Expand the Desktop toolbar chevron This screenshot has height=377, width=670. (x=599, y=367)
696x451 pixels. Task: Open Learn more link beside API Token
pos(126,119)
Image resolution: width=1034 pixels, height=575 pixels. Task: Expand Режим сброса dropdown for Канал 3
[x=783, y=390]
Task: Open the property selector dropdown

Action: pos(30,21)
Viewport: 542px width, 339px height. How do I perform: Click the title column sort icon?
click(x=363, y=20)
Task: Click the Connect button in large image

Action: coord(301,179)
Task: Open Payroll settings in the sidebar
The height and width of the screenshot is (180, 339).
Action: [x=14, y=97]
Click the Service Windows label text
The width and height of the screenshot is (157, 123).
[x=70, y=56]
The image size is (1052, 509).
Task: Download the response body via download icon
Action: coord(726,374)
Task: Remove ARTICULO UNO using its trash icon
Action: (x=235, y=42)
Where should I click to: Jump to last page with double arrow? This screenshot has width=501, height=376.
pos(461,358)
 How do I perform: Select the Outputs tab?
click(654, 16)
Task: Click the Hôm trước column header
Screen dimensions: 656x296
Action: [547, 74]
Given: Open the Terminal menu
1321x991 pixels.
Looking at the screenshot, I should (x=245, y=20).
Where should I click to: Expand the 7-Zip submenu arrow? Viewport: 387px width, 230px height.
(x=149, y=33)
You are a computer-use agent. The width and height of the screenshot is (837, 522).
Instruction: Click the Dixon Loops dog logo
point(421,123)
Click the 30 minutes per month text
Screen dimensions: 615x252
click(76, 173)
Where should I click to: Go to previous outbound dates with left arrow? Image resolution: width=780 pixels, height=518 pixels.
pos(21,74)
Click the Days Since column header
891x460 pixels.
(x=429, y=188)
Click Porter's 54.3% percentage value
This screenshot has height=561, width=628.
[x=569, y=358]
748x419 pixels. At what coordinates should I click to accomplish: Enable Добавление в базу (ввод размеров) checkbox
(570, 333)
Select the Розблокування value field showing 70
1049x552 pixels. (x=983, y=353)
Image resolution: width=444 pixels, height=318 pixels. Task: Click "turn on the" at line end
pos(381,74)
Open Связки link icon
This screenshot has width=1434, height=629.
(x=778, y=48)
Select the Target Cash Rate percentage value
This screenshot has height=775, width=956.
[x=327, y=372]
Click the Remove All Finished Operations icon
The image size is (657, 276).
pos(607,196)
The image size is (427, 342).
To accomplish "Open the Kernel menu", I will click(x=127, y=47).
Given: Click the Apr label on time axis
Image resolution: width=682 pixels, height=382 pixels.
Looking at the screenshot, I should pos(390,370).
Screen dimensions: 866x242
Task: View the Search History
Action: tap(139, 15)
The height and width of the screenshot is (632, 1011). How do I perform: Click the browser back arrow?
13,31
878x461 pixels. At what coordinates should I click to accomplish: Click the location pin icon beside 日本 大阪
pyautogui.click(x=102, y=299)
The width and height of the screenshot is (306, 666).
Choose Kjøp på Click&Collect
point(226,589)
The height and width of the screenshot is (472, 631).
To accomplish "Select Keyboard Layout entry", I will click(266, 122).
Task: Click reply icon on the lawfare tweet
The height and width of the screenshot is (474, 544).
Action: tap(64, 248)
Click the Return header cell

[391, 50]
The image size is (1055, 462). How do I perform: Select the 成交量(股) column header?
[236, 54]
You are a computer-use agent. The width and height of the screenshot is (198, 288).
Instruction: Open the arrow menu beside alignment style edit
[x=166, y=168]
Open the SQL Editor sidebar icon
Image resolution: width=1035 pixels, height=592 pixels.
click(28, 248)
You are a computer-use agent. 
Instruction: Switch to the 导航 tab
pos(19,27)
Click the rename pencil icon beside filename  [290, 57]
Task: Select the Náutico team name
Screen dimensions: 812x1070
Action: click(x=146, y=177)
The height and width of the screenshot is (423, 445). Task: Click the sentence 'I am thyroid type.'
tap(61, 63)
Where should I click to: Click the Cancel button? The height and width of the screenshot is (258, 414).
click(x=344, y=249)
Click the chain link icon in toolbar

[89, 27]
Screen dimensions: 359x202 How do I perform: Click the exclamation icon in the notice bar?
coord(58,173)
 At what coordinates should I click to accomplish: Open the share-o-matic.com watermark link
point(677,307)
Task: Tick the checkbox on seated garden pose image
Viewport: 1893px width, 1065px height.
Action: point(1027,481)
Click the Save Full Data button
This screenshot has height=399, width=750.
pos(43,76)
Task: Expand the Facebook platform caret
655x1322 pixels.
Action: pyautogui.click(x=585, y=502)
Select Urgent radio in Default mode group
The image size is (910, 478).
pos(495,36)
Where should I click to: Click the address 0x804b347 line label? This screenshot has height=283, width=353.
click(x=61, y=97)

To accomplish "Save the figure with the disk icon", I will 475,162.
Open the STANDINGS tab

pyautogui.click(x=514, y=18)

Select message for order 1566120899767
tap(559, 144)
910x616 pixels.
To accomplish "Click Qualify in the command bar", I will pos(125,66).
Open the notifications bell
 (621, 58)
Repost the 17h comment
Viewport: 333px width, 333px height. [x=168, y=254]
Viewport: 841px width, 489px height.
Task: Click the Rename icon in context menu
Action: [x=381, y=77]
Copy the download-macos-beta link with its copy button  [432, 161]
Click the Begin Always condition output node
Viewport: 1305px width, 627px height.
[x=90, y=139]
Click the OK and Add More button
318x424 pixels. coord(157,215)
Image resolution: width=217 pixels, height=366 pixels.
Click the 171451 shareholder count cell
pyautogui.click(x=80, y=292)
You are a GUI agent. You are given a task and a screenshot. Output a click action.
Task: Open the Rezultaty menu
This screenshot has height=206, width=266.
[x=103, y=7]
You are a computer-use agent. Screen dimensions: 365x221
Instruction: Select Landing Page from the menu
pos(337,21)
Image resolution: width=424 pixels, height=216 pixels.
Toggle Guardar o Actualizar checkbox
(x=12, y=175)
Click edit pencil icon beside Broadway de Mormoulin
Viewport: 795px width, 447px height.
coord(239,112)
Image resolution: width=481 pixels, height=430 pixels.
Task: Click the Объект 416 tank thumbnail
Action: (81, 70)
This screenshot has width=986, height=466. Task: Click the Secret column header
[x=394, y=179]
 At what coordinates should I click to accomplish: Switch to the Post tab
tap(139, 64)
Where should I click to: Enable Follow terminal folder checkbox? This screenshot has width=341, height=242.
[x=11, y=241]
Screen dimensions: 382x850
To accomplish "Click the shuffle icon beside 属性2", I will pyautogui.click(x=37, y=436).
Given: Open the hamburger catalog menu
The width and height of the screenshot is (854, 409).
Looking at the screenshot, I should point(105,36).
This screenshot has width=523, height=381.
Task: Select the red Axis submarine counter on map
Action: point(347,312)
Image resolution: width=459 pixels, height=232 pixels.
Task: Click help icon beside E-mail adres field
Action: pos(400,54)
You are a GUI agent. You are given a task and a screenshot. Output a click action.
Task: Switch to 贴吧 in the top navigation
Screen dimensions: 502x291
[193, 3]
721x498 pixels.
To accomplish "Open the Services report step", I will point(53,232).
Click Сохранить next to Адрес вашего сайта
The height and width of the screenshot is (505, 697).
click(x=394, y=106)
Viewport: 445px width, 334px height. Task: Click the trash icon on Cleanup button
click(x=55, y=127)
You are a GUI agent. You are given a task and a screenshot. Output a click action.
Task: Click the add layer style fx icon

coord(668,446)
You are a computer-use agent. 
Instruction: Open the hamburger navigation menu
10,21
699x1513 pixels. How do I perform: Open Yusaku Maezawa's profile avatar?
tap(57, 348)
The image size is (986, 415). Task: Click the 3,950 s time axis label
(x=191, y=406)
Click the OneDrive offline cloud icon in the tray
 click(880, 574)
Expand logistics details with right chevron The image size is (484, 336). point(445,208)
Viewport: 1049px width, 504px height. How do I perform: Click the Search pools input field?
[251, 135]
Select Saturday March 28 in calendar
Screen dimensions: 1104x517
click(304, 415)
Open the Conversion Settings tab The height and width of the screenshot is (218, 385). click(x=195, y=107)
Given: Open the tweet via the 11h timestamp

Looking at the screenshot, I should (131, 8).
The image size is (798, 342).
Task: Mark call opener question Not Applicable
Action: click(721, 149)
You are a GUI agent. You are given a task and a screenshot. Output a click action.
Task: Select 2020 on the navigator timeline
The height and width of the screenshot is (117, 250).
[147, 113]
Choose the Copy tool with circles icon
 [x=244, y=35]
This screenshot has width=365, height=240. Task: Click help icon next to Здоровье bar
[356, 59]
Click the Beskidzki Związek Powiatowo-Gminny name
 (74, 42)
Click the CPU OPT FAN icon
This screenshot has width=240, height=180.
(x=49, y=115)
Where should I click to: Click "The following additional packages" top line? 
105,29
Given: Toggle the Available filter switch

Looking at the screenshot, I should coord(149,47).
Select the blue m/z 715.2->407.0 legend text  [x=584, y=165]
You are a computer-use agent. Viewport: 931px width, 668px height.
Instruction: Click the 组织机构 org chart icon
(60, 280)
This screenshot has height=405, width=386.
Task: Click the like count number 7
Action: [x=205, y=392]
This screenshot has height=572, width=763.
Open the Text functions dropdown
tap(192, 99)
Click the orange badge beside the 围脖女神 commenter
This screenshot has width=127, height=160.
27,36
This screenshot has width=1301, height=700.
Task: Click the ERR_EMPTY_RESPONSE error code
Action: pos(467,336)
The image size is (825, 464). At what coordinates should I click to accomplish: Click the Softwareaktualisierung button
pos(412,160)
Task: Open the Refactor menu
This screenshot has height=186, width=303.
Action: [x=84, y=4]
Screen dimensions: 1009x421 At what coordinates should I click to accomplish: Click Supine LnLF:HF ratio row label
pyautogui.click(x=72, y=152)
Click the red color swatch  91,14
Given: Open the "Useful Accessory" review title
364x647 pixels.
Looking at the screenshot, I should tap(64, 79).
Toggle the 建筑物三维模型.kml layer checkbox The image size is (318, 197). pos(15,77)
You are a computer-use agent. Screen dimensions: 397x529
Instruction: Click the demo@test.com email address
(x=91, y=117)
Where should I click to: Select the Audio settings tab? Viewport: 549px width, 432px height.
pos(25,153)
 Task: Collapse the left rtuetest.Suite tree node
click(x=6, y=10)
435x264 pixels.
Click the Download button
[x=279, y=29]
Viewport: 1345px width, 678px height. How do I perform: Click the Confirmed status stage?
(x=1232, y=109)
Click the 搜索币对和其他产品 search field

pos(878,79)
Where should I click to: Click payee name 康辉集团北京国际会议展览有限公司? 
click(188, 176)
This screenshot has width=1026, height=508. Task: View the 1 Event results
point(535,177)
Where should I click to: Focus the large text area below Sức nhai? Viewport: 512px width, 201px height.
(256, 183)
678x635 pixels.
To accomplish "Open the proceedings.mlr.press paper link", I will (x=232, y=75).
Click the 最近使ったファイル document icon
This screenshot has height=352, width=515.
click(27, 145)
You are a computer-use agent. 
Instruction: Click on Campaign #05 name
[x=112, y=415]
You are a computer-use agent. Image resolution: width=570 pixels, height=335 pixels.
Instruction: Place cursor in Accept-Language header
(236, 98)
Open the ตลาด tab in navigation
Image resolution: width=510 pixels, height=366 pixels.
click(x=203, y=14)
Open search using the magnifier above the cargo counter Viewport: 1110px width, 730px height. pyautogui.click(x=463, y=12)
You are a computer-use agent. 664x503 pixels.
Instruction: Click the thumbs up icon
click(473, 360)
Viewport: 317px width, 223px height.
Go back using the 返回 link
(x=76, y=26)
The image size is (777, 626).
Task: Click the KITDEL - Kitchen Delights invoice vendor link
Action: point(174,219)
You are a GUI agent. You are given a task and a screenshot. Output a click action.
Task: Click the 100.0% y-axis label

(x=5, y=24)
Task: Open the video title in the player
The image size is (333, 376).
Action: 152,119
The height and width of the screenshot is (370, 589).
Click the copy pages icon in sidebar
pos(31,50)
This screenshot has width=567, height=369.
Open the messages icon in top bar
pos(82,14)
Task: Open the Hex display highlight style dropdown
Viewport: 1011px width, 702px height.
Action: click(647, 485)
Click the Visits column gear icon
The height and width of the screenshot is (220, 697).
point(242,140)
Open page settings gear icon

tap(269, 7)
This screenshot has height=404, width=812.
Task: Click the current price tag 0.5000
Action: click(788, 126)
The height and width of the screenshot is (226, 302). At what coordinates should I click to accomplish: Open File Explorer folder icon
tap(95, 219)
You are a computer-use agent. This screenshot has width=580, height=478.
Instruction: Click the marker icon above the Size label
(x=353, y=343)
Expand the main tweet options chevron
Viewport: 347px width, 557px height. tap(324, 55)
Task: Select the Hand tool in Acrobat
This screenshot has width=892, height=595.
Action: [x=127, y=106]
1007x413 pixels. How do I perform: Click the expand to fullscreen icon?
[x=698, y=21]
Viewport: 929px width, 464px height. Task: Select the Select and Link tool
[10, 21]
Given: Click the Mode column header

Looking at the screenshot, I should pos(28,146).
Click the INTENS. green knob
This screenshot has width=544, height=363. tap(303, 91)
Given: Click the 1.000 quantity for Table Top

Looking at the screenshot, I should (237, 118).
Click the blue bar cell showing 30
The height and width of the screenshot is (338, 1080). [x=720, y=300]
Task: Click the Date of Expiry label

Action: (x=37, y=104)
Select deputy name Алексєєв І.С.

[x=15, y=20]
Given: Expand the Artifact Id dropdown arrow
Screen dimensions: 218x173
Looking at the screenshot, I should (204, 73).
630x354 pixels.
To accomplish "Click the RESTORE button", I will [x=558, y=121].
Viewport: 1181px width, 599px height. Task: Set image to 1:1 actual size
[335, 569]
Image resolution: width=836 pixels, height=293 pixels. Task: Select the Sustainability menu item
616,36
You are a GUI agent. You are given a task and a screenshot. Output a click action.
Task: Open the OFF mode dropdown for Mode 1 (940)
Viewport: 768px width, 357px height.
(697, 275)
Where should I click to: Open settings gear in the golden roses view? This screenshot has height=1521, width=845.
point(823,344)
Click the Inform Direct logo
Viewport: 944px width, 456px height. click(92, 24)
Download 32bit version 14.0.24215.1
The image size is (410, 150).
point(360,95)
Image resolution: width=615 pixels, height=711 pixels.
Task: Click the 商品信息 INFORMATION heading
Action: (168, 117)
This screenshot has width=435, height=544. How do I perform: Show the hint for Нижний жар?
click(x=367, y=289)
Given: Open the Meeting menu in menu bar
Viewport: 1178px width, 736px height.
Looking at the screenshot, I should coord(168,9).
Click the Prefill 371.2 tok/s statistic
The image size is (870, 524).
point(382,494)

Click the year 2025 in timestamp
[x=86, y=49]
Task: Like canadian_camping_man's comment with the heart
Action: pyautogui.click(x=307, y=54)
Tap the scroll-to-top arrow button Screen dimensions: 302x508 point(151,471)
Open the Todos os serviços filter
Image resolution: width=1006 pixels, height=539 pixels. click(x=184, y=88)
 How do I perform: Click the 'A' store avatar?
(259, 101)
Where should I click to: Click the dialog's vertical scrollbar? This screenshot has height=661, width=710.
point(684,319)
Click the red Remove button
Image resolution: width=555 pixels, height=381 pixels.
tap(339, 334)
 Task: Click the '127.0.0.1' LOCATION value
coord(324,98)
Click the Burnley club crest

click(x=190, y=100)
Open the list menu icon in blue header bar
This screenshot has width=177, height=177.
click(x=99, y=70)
-=-=-
**PROBLEM DESCRIPTION:** Without changing anything, quote the lines from the top of the data to the line that contains "Task: Open Payroll settings in the sidebar", including that line.

**FINISHED EXERCISE:**
Expand the Desktop toolbar chevron This screenshot has height=377, width=670. (x=599, y=367)
696x451 pixels. Task: Open Learn more link beside API Token
pos(126,119)
Image resolution: width=1034 pixels, height=575 pixels. Task: Expand Режим сброса dropdown for Канал 3
[x=783, y=390]
Task: Open the property selector dropdown

Action: pos(30,21)
Viewport: 542px width, 339px height. How do I perform: Click the title column sort icon?
click(x=363, y=20)
Task: Click the Connect button in large image

Action: coord(301,179)
Task: Open Payroll settings in the sidebar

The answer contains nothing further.